Environmental scholar Amy Sinden of Temple University James E. Beasley School of Law also flagged Entergy, saying, "It's really about an economic framework in which we monetize all values in environmental policy. Industry from the beginning has argued for cost-benefit analysis because environmental values tend to get undervalued."
The court has two major job bias cases involving Title VII of the 1964 Civil Rights Act in a term with "significant stakes for women," said Dina Lassow, senior counsel at the National Women's Law Center.
In Crawford v. Metropolitan Gov't of Nashville, No. 06-1595, the justices will decide whether Title VII protects someone who is fired because she cooperated in her employer's investigation of sexual harassment complaints against another employee. At issue is the scope of Title VII's "opposition" and "participation" clauses.
"The court has been favorable to employees in retaliation cases recently," said Lassow. "The 6th Circuit decision created a clear gap that I don't think Congress possibly intended."

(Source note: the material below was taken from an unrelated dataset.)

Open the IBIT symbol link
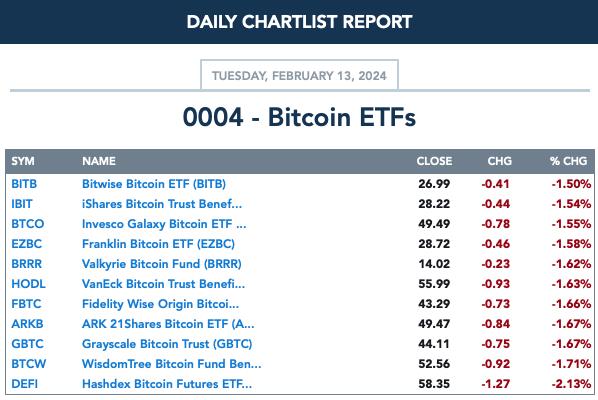This screenshot has height=400, width=598. click(22, 204)
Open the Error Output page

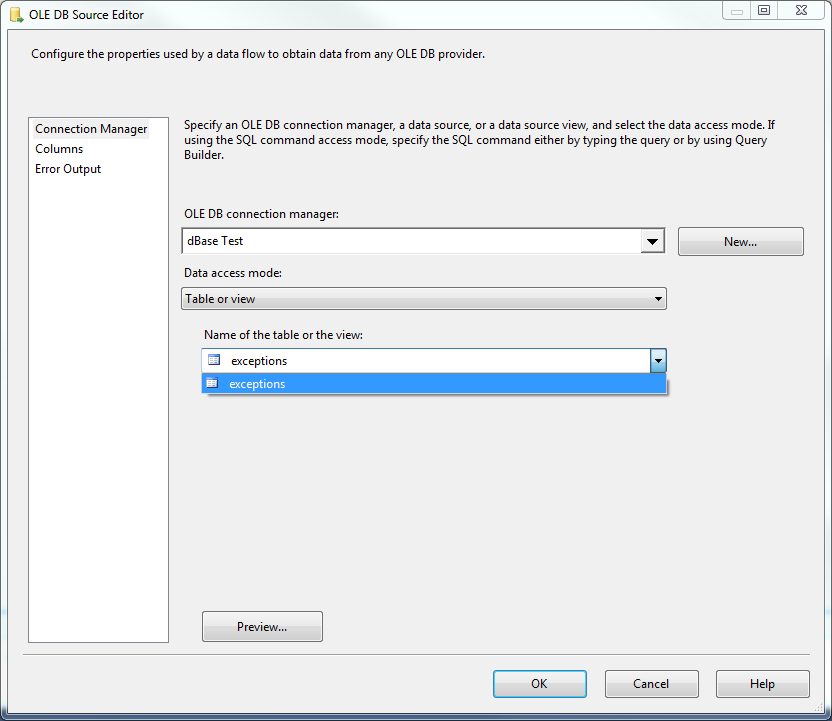(68, 169)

AT&T v. Hulteen, No. 07-543, stems from a suit by a group of AT&T employees who claim that their smaller pensions resulted from the company's failure to give them full credit for pregnancy leaves taken before the effective date of the Pregnancy Discrimination Act, violating Title VII.
In addition, the high court finally has an ERISA case "that people can understand," chuckled Kilpatrick's Levy, and it happens to be one he will argue.
In Kennedy v. Dupont Plan Administrator, No. 07-636, the court will decide if ERISA's rule that pension benefits may not be assigned or alienated prevents enforcement of a spouse's waiver in a divorce decree of her rights to her husband's pension benefits, particularly when the husband never removed her as beneficiary.
The justices have two arbitration cases, the most potentially significant of which is 14 Penn Plaza v. Pyett, No. 07-581, asking whether an arbitration clause in a collective bargaining agreement is a waiver of an employee's right to sue for violations of anti-discrimination law. Vaden v. Discover Bank, No. 07-773, involves both arbitration and pre-emption, asking whether federal courts have jurisdiction to enforce a state law arbitration agreement and whether the claims here are pre-empted by the Federal Deposit Insurance Act.
The court's only antitrust challenge this term is Pacific Bell v. Linkline Communications, No. 07-512. It asks whether Section 2 of the Sherman Antitrust Act permits a "price squeeze" claim if the defendant has no duty to deal.